**Exercise directions**
When the string "will" appears in a line of the records, show the whole line.

Start of Source data

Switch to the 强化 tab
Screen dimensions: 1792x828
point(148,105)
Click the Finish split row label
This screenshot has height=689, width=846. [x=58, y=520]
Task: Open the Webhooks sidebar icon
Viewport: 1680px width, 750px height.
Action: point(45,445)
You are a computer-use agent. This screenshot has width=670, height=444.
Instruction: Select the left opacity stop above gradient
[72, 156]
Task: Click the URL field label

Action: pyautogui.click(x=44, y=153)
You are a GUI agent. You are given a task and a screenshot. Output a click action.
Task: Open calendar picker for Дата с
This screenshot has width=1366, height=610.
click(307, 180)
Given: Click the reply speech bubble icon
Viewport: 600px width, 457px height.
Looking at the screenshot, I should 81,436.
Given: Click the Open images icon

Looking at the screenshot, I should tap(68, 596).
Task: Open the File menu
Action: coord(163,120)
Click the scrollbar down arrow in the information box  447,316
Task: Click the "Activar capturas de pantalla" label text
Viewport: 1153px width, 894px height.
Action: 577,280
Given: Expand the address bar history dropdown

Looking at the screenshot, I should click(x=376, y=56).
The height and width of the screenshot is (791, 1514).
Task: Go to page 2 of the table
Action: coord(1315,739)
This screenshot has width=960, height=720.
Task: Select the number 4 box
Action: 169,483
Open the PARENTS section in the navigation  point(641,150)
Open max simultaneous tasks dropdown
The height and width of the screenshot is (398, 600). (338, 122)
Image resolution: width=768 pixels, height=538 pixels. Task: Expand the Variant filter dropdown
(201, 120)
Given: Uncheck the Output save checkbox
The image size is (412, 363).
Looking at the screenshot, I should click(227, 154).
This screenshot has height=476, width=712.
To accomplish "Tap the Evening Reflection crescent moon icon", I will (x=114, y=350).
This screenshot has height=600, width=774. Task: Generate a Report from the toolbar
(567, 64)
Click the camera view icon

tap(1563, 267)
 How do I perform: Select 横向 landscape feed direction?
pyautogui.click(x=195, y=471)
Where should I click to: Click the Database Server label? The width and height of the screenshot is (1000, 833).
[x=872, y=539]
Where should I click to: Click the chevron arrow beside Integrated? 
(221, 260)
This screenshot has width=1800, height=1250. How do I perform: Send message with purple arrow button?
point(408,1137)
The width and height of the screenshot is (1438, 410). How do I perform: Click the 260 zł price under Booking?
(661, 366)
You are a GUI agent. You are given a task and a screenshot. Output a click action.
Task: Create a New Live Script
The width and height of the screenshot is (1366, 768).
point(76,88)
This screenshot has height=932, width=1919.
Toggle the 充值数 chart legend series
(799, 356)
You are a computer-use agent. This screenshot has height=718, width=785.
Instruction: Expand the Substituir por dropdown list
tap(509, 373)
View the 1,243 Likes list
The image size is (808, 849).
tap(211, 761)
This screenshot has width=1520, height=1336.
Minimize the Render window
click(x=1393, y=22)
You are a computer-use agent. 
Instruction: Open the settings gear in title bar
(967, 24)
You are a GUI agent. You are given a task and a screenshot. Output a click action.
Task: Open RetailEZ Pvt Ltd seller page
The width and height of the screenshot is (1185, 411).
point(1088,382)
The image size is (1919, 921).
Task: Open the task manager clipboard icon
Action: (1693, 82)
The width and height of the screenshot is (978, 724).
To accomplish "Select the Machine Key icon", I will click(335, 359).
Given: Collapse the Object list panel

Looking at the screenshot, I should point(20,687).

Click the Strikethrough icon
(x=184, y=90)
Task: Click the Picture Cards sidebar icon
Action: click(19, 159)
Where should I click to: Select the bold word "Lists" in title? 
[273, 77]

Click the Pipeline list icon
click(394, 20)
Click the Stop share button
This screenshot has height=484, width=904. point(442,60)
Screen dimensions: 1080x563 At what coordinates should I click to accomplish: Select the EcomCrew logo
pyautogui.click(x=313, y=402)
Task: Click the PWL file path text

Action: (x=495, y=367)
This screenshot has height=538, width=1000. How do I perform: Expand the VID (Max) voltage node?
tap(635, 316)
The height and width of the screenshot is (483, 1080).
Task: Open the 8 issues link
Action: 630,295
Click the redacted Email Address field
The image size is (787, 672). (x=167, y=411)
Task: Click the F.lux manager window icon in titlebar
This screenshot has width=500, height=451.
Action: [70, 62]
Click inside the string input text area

End of Source data

**Task output**
To accomplish "Tap the Evening Reflection crescent moon icon", I will (x=114, y=350).
To accomplish "Select the Machine Key icon", I will click(335, 359).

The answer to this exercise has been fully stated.